**Task requirements**:
Starting with the line that contains "Task: Collapse the", write out each line through the end of the listing, unchanged. Output nothing else.
┄┄┄┄┄┄
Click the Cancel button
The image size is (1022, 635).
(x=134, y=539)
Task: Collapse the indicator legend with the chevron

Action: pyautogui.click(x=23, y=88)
┄┄┄┄┄┄
**Result below**:
Task: Collapse the indicator legend with the chevron

Action: pyautogui.click(x=23, y=88)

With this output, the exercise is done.